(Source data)
- - - - - - -

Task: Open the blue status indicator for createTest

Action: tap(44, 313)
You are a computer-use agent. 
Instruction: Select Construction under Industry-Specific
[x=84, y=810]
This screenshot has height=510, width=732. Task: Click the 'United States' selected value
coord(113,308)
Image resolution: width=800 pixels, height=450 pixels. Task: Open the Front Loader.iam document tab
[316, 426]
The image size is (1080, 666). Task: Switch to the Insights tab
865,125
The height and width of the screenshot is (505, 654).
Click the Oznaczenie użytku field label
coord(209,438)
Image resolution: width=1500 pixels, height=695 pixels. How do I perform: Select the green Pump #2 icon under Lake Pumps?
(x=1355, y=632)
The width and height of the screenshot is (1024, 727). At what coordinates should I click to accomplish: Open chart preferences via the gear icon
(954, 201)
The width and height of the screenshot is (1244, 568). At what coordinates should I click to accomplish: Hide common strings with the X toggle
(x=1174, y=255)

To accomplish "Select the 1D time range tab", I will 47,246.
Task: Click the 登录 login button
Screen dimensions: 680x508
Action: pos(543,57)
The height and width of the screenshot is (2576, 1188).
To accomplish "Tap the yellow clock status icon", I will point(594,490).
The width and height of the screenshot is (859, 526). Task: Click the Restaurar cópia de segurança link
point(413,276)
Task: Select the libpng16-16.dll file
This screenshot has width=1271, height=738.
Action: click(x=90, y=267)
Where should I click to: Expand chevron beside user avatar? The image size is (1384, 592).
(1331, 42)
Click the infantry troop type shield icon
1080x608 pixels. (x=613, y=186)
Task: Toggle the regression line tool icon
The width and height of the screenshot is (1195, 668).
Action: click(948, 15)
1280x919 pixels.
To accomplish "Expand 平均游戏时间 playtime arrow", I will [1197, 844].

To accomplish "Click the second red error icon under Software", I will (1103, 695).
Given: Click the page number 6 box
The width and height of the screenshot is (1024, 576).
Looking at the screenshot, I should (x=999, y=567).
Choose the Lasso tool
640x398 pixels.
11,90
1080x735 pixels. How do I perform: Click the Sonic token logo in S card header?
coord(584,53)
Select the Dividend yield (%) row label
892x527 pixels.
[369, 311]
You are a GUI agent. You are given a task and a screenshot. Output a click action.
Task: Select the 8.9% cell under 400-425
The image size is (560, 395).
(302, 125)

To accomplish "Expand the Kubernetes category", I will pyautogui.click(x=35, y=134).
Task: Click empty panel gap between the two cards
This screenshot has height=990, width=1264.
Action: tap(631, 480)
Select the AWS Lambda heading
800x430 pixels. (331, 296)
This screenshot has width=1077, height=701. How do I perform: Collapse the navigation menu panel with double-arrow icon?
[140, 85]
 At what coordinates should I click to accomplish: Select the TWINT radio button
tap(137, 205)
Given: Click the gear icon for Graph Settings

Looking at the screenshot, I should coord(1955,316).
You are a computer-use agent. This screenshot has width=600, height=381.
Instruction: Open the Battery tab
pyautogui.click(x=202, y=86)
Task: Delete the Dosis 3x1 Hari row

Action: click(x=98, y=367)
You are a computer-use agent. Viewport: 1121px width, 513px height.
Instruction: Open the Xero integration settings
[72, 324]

- - - - - - -

▸ **Action item**
Among the entries above, locate the lines containing "1080x735 pixels. How" and "You are a computer-use agent. This", and transcribe exactly those two lines and all lines between.

▸ **Task solution**
1080x735 pixels. How do I perform: Click the Sonic token logo in S card header?
coord(584,53)
Select the Dividend yield (%) row label
892x527 pixels.
[369, 311]
You are a GUI agent. You are given a task and a screenshot. Output a click action.
Task: Select the 8.9% cell under 400-425
The image size is (560, 395).
(302, 125)

To accomplish "Expand the Kubernetes category", I will pyautogui.click(x=35, y=134).
Task: Click empty panel gap between the two cards
This screenshot has height=990, width=1264.
Action: tap(631, 480)
Select the AWS Lambda heading
800x430 pixels. (331, 296)
This screenshot has width=1077, height=701. How do I perform: Collapse the navigation menu panel with double-arrow icon?
[140, 85]
 At what coordinates should I click to accomplish: Select the TWINT radio button
tap(137, 205)
Given: Click the gear icon for Graph Settings

Looking at the screenshot, I should coord(1955,316).
You are a computer-use agent. This screenshot has width=600, height=381.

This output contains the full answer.